Ok, then I'm probably good with the PEP. Though I have a quite strong
desire to be able to work in bytes at need without doing multiple
encode/decode steps.

| > | Applications that need to process the original byte
| > | strings can obtain them by encoding the character strings with the
| > | file system encoding, passing "python-escape" as the error handler
| > | name.
| > 
| > -1
| > This last sentence kills the idea for me, unless I'm missing something.
| > Which I may be, of course.
| > POSIX filesystems _do_not_ have a file system encoding.
| 
| Why is that a problem for the PEP?

Because you said above "by encoding the character strings with the file
system encoding", which is a fiction.

| > If I'm writing a general purpose UNIX tool like chmod or find, I expect
| > it to work reliably on _any_ UNIX pathname. It must be totally encoding
| > blind. If I speak to the os.* interface to open a file, I expect to hand
| > it bytes and have it behave.
| 
| See the other messages. If you want to do that, you can continue to.
| 
| > I'm very much in favour of being able to work in strings for most
| > purposes, but if I use the os.* interfaces on a UNIX system it is
| > necessary to be _able_ to work in bytes, because UNIX file pathnames
| > are bytes.
| 
| Please re-read the PEP. It provides a way of being able to access any
| POSIX file name correctly, and still pass strings.
| 
| > If there isn't a byte-safe os.* facility in Python3, it will simply be
| > unsuitable for writing low level UNIX tools.
| 
| Why is that? The mechanism in the PEP is precisely defined to allow
| writing low level UNIX tools.

Then implicitly it's byte safe. Clearly I'm being unclear; I mean
original OS-level byte strings must be obtainable undamaged, and it must
be possible to create/work on OS objects starting with a byte string as
the pathname.

| > Finally, I have a small python program whose whole purpose in life
| > is to transcode UNIX filenames before transfer to a MacOSX HFS
| > directory, because of HFS's enforced particular encoding. What approach
| > should a Python app take to transcode UNIX pathnames under your scheme?
| 
| Compute the corresponding character strings, and use them.

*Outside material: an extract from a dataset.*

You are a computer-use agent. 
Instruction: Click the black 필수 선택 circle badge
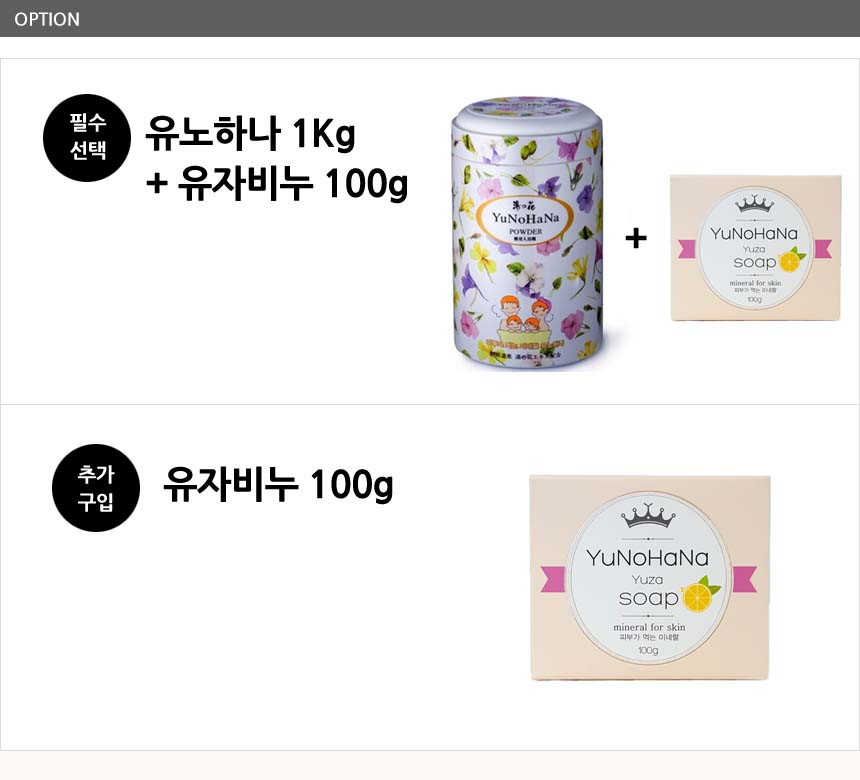point(87,138)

In Python2 I've been going (ignoring checks for unchanged names):

  - Obtain the old name and interpret it into a str() "correctly".
    I mean here that I go:
      unicode_name = unicode(name, srcencoding)
    in old Python2 speak. name is a bytes string obtained from listdir()
    and srcencoding is the encoding known to have been used when the old name
    was constructed. Eg iso8859-1.
  - Compute the new name in the desired encoding. For MacOSX HFS,
    that's:
      utf8_name = unicodedata.normalize('NFD',unicode_name).encode('utf8')
    Still in Python2 speak, that's a byte string.
  - os.rename(name, utf8_name)

Under your scheme I imagine this is amended. I would change your
listdir_b() function as follows:

  def listdir_b(bytestring, fse=None):
       if fse is None:
           fse = sys.getfilesystemencoding()
       string = bytestring.decode(fse, "python-escape")
       for fn in os.listdir(string):
           yield fn.encoded(fse, "python-escape")

So, internally, os.listdir() takes a string and encodes it to an
_unspecified_ encoding in bytes, and opens the directory with that
byte string using POSIX opendir(3).

How does listdir() ensure that the byte string it passes to the underlying
opendir(3) is identical to 'bytestring' as passed to listdir_b()?

It seems from the PEP that "On POSIX systems, Python currently applies the
locale's encoding to convert the byte data to Unicode". Your extension
is to augument that by expressing the non-decodable byte sequences in a
non-conflicting way for reversal later, yes?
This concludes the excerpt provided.